Mother went on to explain, “Ours is a way of life of pure prayer, devotion and contemplation. In fact, if you join us, you will only be allowed to speak two words expressing your personal feelings once each year – on the anniversary of your profession.”

Nonetheless, Mary Kathleen insisted that this was her calling and after several more interviews was accepted into the order’s novitiate. She was finally professed with the name which had been selected for her, Sister Ignatius Thomas.

At the first anniversary of taking her final vows, two of her sisters knocked at her cell to bring her before the community in order that she might speak her two personal words.

As she knelt before them, Mother Superior said, “Speak to us, Sister Ignatius Thomas.” She replied, “Hard bed.”

Mother gently shook her head and said, “You’ll remember that when you first came to us I told you how difficult our way was. Sister, we must put aside the comforts of this world so that we can enjoy the eternal rewards our Lord has in store for us in Heaven.”

Another year went by and the same scenario was repeated, Sister Ignatius Thomas kneeling before Mother and the community. Again she was asked to speak her two words. She replied, “Bad food.”

Mother Superior replied, “Sister Ignatius Thomas, we must set aside the delights of this life in order that we are found worthy to feast at the endless banquet table that our Lord has prepared for us in Heaven.”

On her third anniversary, as she knelt before Mother Superior, Sister Ignatius Thomas looked up, a sense of defiance in her eyes and she emphatically said, “I quit.”

Mother looked at her with sadness and shook her head. She said, “Oh, sister. You will remember when you came to us I told you that our way was difficult and meant for only a very few. I admonished you on that again last year and the year before. Sadly, I can’t say that I’m surprised at your statement. Since you’ve been with us, all I’ve heard from you has been bitch – bitch – bitch.”

I thought of this story last night as I was at dinner with two acquaintances.

Frankly, I dreaded the evening and had put it off once already – steeling myself for what I knew lay ahead. But the couple had done me a small service and this was my way of attempting to repay them for it – something which they expected me to do. I believe their philosophy is, “Do good unto others – but only if you expect to get more back from them in return.”

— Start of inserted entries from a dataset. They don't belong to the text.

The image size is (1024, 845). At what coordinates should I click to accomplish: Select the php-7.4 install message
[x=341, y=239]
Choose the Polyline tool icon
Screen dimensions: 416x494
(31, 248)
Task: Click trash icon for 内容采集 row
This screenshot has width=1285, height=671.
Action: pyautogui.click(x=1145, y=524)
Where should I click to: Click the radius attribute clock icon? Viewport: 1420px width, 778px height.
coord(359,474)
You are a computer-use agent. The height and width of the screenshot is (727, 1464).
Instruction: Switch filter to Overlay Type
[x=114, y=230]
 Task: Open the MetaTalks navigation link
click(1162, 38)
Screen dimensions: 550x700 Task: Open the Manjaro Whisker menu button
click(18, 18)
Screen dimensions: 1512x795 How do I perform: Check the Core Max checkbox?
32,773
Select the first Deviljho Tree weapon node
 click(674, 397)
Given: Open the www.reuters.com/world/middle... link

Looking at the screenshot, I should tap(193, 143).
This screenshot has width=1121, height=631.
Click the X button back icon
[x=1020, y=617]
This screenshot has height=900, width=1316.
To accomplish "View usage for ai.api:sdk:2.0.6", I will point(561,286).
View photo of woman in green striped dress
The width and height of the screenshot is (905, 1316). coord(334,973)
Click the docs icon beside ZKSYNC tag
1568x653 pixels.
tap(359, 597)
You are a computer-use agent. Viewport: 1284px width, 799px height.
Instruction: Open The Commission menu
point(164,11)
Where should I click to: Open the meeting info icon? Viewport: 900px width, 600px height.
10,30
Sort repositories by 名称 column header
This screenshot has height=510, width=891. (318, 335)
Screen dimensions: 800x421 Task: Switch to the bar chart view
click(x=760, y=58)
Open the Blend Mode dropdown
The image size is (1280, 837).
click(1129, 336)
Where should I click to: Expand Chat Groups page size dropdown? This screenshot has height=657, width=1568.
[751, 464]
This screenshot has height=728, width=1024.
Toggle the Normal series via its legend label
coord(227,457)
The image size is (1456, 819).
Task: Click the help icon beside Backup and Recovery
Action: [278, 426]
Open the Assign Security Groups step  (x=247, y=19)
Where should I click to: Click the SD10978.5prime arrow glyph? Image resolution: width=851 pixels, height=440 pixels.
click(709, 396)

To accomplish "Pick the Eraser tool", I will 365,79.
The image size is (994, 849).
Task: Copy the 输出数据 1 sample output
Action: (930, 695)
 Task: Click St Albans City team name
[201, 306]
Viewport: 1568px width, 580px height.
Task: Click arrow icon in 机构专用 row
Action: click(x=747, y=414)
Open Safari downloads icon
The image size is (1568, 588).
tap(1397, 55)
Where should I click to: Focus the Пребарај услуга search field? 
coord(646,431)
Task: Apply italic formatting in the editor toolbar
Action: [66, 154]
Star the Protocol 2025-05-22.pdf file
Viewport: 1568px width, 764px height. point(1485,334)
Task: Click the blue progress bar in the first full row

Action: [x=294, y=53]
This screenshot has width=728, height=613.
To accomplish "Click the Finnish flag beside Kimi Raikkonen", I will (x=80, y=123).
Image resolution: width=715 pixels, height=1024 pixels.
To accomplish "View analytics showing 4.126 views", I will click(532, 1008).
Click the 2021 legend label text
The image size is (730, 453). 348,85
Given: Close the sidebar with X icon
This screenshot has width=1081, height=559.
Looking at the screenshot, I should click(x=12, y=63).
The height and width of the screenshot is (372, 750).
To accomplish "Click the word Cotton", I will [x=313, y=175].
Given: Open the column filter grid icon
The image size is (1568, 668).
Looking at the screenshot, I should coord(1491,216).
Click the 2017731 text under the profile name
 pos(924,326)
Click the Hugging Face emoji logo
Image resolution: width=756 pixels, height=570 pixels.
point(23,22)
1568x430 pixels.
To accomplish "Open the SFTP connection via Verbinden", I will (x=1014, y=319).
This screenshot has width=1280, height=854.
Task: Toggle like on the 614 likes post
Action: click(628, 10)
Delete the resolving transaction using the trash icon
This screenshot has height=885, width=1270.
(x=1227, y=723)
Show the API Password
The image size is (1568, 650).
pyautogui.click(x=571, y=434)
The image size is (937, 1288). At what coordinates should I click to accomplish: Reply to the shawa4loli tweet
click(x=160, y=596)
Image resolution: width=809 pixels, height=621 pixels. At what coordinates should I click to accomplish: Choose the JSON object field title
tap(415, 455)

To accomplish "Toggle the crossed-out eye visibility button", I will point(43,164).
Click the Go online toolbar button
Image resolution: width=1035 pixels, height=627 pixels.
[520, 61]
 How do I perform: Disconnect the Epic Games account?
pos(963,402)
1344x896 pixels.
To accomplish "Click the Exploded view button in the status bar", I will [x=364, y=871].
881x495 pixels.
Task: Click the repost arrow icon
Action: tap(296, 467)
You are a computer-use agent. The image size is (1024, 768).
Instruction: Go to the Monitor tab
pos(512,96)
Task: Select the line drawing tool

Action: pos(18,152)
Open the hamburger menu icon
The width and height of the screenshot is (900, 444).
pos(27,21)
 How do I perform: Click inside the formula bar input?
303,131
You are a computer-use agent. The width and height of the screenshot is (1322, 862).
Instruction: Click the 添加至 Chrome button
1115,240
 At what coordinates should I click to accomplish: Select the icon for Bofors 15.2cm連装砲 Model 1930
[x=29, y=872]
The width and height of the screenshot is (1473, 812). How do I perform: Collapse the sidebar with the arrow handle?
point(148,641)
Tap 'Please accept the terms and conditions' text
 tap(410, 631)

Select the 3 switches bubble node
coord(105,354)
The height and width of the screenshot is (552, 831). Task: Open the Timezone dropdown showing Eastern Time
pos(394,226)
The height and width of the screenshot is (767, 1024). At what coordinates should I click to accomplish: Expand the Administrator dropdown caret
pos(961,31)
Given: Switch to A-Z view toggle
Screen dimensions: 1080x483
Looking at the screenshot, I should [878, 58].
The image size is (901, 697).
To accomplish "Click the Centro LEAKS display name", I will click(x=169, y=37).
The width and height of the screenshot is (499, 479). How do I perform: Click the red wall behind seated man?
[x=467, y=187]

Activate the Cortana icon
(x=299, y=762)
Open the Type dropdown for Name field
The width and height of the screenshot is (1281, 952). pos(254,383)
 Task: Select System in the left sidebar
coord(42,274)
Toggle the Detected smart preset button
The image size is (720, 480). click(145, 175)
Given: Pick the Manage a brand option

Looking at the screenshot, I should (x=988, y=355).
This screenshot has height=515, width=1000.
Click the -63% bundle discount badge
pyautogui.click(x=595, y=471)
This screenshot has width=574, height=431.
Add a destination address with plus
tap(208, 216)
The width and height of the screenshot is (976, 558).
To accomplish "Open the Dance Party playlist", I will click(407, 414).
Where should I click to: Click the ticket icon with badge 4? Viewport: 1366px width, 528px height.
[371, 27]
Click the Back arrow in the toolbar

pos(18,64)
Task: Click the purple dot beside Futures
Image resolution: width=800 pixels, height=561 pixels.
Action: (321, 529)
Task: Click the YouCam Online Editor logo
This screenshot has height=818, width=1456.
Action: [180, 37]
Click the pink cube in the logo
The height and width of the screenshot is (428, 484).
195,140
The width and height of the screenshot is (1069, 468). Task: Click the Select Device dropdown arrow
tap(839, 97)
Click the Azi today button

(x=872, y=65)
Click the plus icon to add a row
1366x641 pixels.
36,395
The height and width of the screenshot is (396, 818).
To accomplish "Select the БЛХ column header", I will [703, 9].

I ate my meal listening to the wife (with the full support of her spouse) trash people whom they knew, complete with a run down of all the indiscretions, mistakes and transgressions these people had committed. I couldn’t help wonder, is this the way “normal” people spend their conversational lives?

Since I didn’t know the people whom they were maligning the whole thing was totally irrelevant to me, which was just as well. Thank you, Lord that the dinner lasted only an hour as I gulped my food and encouraged them to, “Eat up.”

As I was driving home, I turned off the CD player. I had been playing Bach’s Brandenburg Concerto #3, but I felt a need for complete silence – even from this delightful music.

I remembered spending a week on a religious retreat during the spring break of my senior year in high school. It was a week with nothing but countryside, birds chirping, the Divine Office and the Liturgy and enjoying the simple majesty of the crocuses. A week of silence and contemplation. A rejuvenating week.

When it came to an end I boarded the Greyhound Bus back to New York City, leaving the lovely setting on the Hudson River which had welcomed me. I felt like a new person.

As we pulled into the bus terminal, I thanked the driver and stepped down to the curb. And then it hit me.

Noise. The noise of New York at an almost lethal level. I had lived with it and amidst it for my whole life – and I had never heard it before. Not until I had been freed of it on my retreat. I felt as though I were drowning, sinking below the waters of its cacophony. But not much more so than during last night’s one-way conversation.

I think I need to spend this day in total silence and contemplation – and maybe tomorrow as well.